In the most meaningful sense, feedback latency isn’t the time elapsed after a decision’s been made before we get feedback, but the number of subsequent decisions made that are a consequence of it – how many miles did we carry on down that road. Lightning fast code generation doesn’t help us here. If anything, it probably makes latency worse – we’re much further down potentially the wrong road driving a Maserati than if we’d walked.
“Ah, but Jason, we can just get the agent to regenerate the software again from the original specs.” U-huh? Tell me you’ve never tried that on anything non-trivial without telling me you’ve never tried that on anything non-trivial.
“Aha! But we can just get the agent to make the changes we need.” This is where the peak-end rule bites on the backside. Ask users, for example, for feedback on a single design choice, and you’ll get specific, meaningful, useful thoughts. Ask them for feedback on 50 choices, and they’ll talk about the one or two things that stood out, and the last thing they saw. (See also: code reviews – “Looks good to me”).
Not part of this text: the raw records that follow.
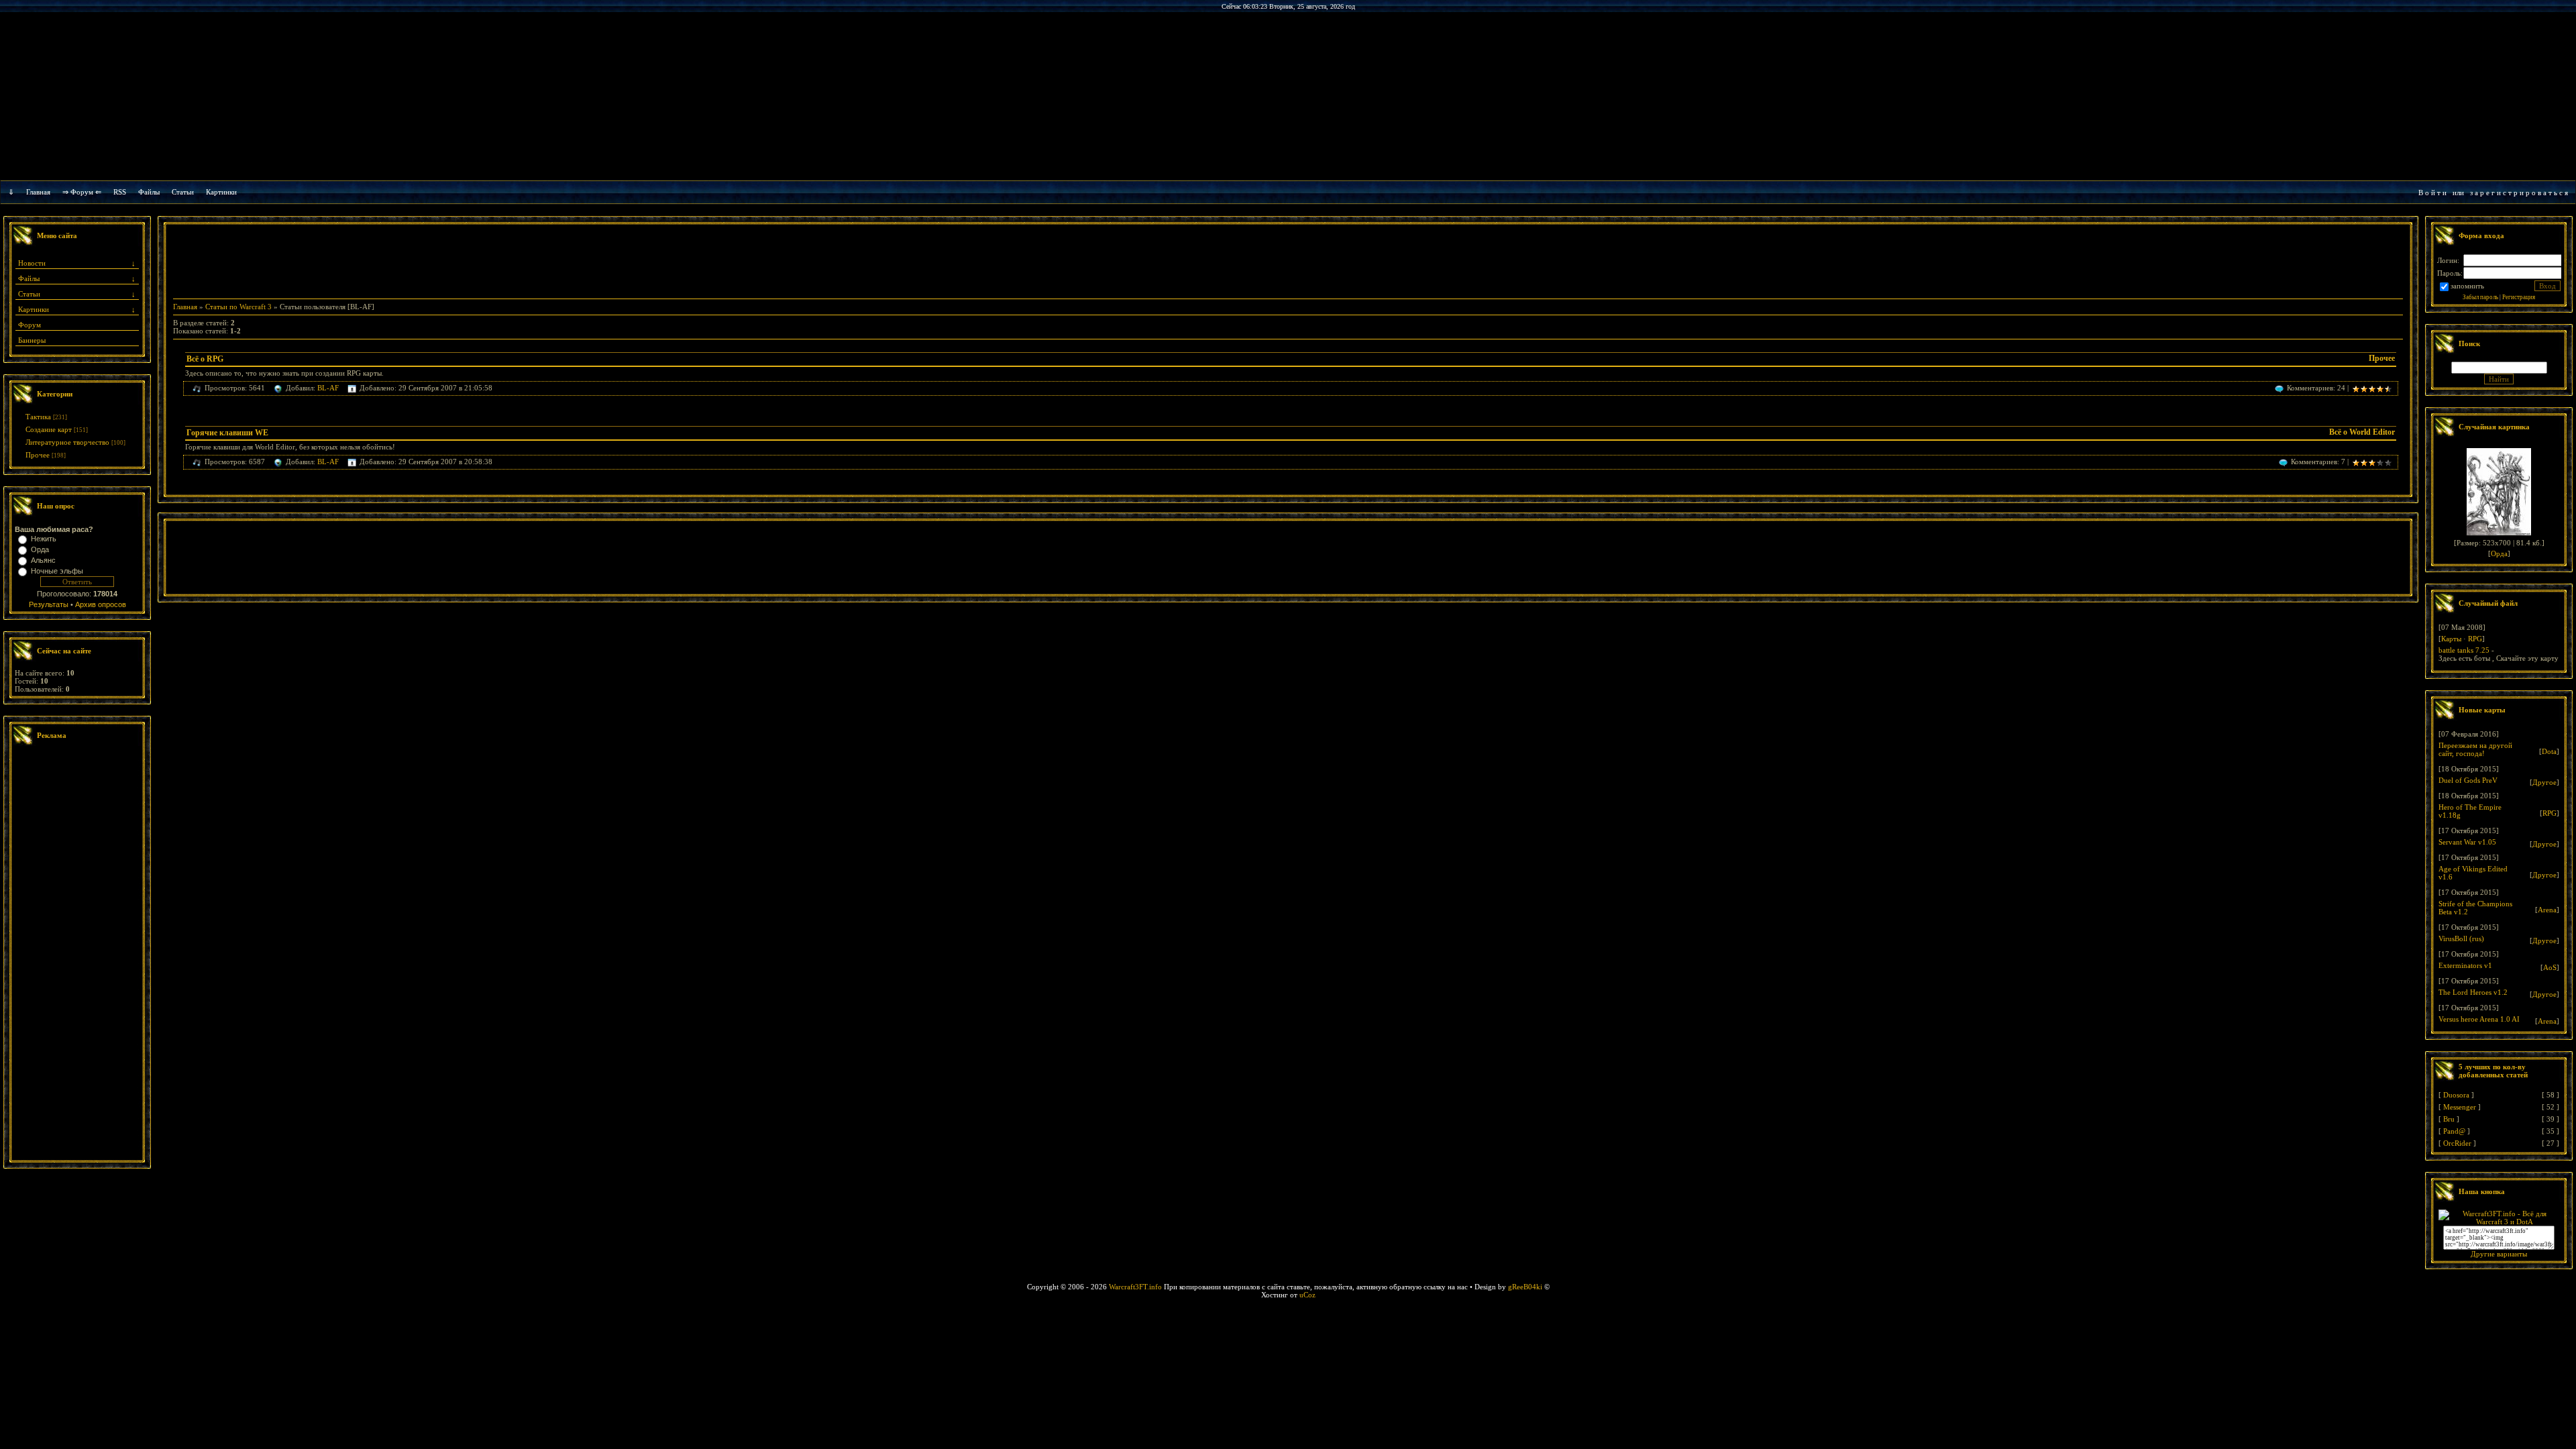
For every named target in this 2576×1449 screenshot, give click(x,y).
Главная (38, 192)
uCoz (1307, 1295)
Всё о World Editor (2362, 432)
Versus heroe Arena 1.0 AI (2479, 1019)
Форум (29, 325)
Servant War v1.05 (2467, 842)
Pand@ (2454, 1131)
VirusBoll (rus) (2461, 938)
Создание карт (48, 429)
And then there’s the established fact that LLMs are good at generating code that they’re bad at modifying later. And the more complex the code base is, the worse they get. I wish you the best of luck with that!
You are drinking from a code-generating firehose, and it’s getting out of control.
The answer to your AI-generated woes is feedbackmaxxing. Ask one question at a time. Get an answer as soon as possible. Test continuously. Review continuously. Integrate continuously. Get real-world feedback continuously.
A lot of people struggle to picture what that looks like.
Once you’ve seen it, though, your journey to Feedbackmaxxville (twinned with Gas Town) can begin.